Norbert Lammert

„Ein Porträt zeigt, wie jemand wirkt“

29.09.2020 – Im Bundestag geht es nicht immer nur um Politik, sondern manchmal auch um Kunst. So gibt es etwa eine Galerie mit Porträts ehemaliger Bundestagspräsidenten. Dort neu: Ein Bildnis von Norbert Lammert. Jacob hat ihn unter anderem gefragt, wie er auf den Künstler kam.
Porträt von Norbert Lammert, rechts der Porträtierte, ganz links Bundestagspräsident Wolfgang Schäuble, daneben der Künstler
Bei der Einweihung des Kunstwerks waren natürlich der porträtierte Norbert Lammert (rechts) anwesend, außerdem der Künstler und der aktuelle Bundestagspräsident Wolfgang Schäuble (ganz links). © DBT/Simone M. Neumann

Seit Kurzem hängt ein Porträt von Ihnen im Bundestag. Wie gefällt es Ihnen?

Ich bin persönlich ganz zufrieden, auch wenn ich mir schon vor der Auftragsvergabe fest vorgenommen habe, mir diese Frage selbst gar nicht zu stellen. Ich weiß wohl, warum gemalte Porträts im Unterschied zu Fotos dem Porträtierten oft nicht gefallen: Ein gutes Foto zeigt einen Menschen, wie er aussieht. Ein gutes Porträt zeigt ihn, wie er ist und auf seine Umgebung wirkt. Deswegen sollte man sich als Porträtierter die Frage, gefällt mir das oder hätte ich das lieber anders gehabt, gar nicht stellen.

Saßen Sie Modell und wenn ja, wie war das?

Nein, zu meiner eigenen Überraschung und Freude musste ich nicht Modell sitzen. Der Künstler Oliver Jordan hat in meiner Anwesenheit keinen einzigen Pinselstrich gemacht. Er wollte gerne mit mir reden, um mich besser kennenzulernen. Wir haben uns zweimal getroffen und jeweils länger miteinander gesprochen. Den flüchtigen Eindruck, den er von mir aus dem Fernsehen oder von Fotos hatte, wollte er durch einen eigenen Eindruck ergänzen. Auf dieser Basis hat er sich dann ans Malen gemacht, was mir natürlich sehr recht war. Ich hätte mir dieses stundenlange Modellsitzen als außerordentlich quälend vorgestellt. Insofern war ich sehr erleichtert, dass mir das erspart geblieben ist.
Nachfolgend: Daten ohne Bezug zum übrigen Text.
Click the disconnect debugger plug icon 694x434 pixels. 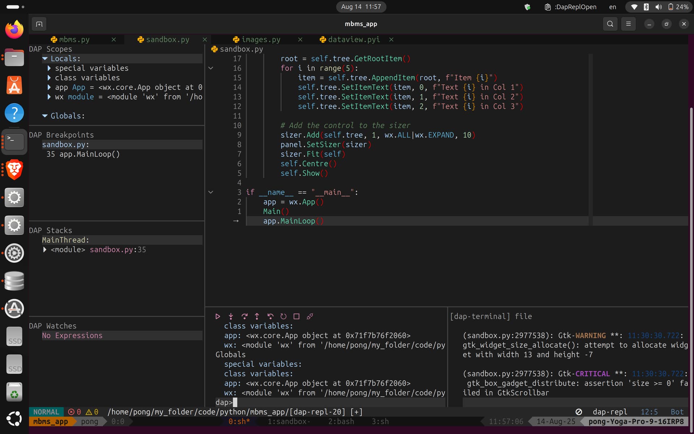(310, 316)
Haben Sie selbst entschieden, wer Sie porträtiert? Und wenn ja, warum dieser Künstler?

Ja, das konnte ich selbst entscheiden. Das Prinzip dieser kleinen Galerie ist ja, dass die ausgeschiedenen Präsidenten sich selber einen Maler aussuchen können. Dieser wird dann gegebenenfalls mit der Erstellung des Porträts beauftragt. Aus meiner Sicht liegt darin auch der Reiz, dass sich die unterschiedlichen Auffassungen der letzten Jahrzehnte, wie ein Porträt gemalt werden sollte, in dieser Galerie sehr schön wiederfinden. Dadurch hat jedes Porträt eine andere Perspektive und Handschrift.

Mit meinem Vorschlag wollte ich einen Beitrag zu einer solchen ganz neuen, eigenen und kräftigen Handschrift leisten, über die der Künstler Oliver Jordan zweifellos verfügt. Auf ihn bin ich vor etwa 20 Jahren durch große Komponistenporträts aufmerksam geworden, die er für das Konzerthaus in Dortmund angefertigt hat. Insofern kannte ich ihn gewissermaßen über einzelne Bilder, aber wir haben uns persönlich vorher nicht gekannt.

Mal angenommen, Sie hätten sich selbst porträtieren müssen. Wie könnten wir uns das Ergebnis vorstellen?

Entsetzlich. Es wäre sichergestellt worden, dass man überhaupt nichts hätte erkennen können – jedenfalls mich nicht. Eine Begabung zum Malen ist bei mir schlicht nicht vorhanden und deswegen wäre ich selbst für ein solches Gedankenexperiment nicht einmal theoretisch in Frage gekommen.

Über Norbert Lammert

Prof. Dr. Norbert Lammert, 71, stammt aus Bochum und ist studierter Sozialwissenschaftler. Er saß von 1980 bis 2017 für die CDU im Bundestag und war zwölf Jahre Parlamentspräsident. Seit 2018 ist er Vorsitzender der Konrad-Adenauer-Stiftung.